• [SHORT TASK]
Copy out word for word the stretch of the material below, from the line containing "This screenshot has height=744, width=1240." through the line containing "Looking at the screenshot, I should (435, 53).", including both of those lines.

# start of RECORD EXTRACTS

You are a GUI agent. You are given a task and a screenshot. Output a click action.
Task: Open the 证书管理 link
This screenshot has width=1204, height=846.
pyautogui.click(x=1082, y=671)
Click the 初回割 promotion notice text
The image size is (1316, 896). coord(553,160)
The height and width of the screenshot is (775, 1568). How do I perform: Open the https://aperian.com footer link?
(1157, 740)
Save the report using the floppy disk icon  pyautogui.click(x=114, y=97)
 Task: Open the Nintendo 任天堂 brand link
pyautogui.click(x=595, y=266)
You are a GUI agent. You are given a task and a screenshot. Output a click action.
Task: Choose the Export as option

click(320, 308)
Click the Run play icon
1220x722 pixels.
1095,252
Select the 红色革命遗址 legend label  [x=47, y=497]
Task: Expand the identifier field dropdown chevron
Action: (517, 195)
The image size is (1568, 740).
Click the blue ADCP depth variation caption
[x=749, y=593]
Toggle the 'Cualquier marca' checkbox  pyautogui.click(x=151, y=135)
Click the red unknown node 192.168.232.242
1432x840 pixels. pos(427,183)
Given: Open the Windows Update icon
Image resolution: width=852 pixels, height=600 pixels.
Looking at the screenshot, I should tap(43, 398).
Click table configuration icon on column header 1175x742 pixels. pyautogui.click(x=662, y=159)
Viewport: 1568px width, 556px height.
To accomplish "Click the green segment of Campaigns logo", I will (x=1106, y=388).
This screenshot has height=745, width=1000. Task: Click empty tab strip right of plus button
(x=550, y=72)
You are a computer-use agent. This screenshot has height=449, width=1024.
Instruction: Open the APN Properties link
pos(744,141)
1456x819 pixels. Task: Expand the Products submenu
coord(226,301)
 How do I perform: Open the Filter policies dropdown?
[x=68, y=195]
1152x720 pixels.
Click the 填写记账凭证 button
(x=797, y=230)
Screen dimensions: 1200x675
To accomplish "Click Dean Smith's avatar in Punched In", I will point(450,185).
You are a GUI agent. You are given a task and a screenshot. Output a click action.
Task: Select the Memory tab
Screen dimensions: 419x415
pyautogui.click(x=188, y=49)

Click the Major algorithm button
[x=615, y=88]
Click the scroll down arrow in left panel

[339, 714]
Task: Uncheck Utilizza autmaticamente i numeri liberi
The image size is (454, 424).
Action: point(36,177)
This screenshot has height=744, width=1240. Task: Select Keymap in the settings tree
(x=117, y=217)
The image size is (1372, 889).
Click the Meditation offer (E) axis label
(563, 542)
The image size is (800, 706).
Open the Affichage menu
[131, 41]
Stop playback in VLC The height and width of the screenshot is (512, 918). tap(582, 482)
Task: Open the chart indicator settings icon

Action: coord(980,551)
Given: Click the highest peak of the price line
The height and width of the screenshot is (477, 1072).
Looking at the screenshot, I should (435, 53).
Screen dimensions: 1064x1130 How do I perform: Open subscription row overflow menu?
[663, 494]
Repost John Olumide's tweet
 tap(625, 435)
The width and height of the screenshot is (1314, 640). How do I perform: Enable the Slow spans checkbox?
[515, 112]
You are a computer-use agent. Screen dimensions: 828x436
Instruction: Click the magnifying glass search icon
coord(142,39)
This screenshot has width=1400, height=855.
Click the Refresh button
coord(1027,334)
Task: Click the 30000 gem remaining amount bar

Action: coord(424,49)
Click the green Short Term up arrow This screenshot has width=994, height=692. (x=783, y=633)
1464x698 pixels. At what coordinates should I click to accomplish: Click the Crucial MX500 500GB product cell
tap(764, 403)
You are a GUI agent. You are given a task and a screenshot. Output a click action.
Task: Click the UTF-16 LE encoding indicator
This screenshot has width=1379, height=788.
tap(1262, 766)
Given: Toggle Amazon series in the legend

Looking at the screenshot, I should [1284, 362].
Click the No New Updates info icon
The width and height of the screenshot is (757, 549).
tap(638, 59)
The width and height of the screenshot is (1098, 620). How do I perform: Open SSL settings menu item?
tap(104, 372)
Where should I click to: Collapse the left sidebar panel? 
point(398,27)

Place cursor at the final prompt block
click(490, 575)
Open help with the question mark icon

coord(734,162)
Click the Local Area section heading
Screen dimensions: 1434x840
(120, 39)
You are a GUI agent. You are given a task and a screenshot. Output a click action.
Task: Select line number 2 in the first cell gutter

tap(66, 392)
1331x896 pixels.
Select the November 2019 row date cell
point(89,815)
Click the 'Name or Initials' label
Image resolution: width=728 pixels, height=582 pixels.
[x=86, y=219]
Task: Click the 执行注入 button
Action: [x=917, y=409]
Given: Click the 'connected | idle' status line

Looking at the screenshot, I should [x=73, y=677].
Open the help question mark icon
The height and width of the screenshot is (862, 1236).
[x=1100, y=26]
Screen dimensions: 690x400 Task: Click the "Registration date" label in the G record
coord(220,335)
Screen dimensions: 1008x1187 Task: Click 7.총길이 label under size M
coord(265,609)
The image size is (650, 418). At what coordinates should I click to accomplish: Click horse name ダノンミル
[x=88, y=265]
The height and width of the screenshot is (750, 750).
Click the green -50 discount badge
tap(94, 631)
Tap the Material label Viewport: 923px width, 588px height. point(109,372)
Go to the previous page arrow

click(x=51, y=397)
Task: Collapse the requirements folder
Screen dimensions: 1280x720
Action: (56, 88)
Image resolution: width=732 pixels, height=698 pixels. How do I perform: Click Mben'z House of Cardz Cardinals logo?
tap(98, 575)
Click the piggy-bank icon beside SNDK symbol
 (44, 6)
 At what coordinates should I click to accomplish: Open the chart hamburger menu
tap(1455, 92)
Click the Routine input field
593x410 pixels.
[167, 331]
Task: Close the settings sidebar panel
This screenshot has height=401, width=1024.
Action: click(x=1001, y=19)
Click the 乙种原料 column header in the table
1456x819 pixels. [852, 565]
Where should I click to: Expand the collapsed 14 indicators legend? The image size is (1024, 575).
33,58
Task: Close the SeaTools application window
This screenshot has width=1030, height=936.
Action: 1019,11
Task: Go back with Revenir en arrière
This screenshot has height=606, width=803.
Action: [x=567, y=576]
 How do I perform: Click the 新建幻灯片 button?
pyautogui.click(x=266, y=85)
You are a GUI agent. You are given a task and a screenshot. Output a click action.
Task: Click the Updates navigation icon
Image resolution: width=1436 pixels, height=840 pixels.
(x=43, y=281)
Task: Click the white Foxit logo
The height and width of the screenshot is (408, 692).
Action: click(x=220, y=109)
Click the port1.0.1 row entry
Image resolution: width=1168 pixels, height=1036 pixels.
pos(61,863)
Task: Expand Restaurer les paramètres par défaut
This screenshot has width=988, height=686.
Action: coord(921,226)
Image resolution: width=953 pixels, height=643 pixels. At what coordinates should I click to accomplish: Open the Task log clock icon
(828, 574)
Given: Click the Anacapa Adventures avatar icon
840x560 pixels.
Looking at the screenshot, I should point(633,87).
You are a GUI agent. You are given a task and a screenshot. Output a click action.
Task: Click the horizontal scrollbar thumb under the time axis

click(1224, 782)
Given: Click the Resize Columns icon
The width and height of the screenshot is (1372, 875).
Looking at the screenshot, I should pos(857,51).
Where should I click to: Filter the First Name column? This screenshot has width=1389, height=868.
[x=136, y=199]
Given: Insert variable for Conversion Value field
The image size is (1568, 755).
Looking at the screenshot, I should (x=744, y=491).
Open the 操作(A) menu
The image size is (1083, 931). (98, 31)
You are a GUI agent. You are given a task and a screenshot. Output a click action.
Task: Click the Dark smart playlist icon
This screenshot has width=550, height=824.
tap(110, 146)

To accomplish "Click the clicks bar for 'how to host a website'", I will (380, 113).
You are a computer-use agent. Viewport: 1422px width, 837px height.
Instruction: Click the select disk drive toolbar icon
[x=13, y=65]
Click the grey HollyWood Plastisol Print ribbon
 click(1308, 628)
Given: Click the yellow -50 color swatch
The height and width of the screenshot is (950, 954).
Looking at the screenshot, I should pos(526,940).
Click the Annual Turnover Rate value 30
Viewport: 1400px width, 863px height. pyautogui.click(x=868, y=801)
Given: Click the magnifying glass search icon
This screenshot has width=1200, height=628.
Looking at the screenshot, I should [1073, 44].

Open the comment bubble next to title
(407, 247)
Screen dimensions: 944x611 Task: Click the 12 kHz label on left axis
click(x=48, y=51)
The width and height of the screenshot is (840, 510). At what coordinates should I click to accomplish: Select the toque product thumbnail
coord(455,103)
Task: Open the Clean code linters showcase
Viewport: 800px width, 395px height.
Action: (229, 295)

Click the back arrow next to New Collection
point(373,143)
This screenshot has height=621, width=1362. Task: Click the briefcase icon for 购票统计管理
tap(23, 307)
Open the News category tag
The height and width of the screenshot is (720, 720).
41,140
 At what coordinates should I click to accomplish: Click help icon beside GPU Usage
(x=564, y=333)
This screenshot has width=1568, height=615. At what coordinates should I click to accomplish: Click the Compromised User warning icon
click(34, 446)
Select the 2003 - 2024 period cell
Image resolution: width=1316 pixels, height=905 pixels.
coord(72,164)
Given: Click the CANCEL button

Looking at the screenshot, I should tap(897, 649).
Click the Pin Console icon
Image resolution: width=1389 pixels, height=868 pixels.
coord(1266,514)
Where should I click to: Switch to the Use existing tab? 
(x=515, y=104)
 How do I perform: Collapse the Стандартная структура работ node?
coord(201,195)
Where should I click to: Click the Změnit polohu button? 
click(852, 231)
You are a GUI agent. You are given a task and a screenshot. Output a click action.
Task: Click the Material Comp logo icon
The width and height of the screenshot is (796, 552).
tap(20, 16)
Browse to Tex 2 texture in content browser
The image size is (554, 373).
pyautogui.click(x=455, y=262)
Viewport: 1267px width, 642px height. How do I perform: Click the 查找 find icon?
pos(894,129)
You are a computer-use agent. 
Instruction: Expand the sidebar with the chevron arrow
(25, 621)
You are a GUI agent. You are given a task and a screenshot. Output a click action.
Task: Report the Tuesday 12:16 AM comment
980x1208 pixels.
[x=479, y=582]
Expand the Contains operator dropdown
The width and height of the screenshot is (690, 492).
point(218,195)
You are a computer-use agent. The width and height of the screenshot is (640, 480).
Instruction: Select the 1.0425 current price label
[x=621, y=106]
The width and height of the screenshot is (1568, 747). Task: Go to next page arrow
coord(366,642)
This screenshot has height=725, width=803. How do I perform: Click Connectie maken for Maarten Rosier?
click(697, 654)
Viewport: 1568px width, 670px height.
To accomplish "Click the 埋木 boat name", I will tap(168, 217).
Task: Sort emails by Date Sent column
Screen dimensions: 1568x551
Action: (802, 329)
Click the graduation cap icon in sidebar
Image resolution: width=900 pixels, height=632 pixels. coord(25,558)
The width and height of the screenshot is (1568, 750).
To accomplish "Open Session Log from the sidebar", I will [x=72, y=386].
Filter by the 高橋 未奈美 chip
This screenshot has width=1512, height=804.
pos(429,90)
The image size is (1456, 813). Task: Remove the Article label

# end of RECORD EXTRACTS

• [ANSWER FOR THIS EXERCISE]
This screenshot has height=744, width=1240. Task: Select Keymap in the settings tree
(x=117, y=217)
The image size is (1372, 889).
Click the Meditation offer (E) axis label
(563, 542)
The image size is (800, 706).
Open the Affichage menu
[131, 41]
Stop playback in VLC The height and width of the screenshot is (512, 918). tap(582, 482)
Task: Open the chart indicator settings icon

Action: coord(980,551)
Given: Click the highest peak of the price line
The height and width of the screenshot is (477, 1072).
Looking at the screenshot, I should (435, 53).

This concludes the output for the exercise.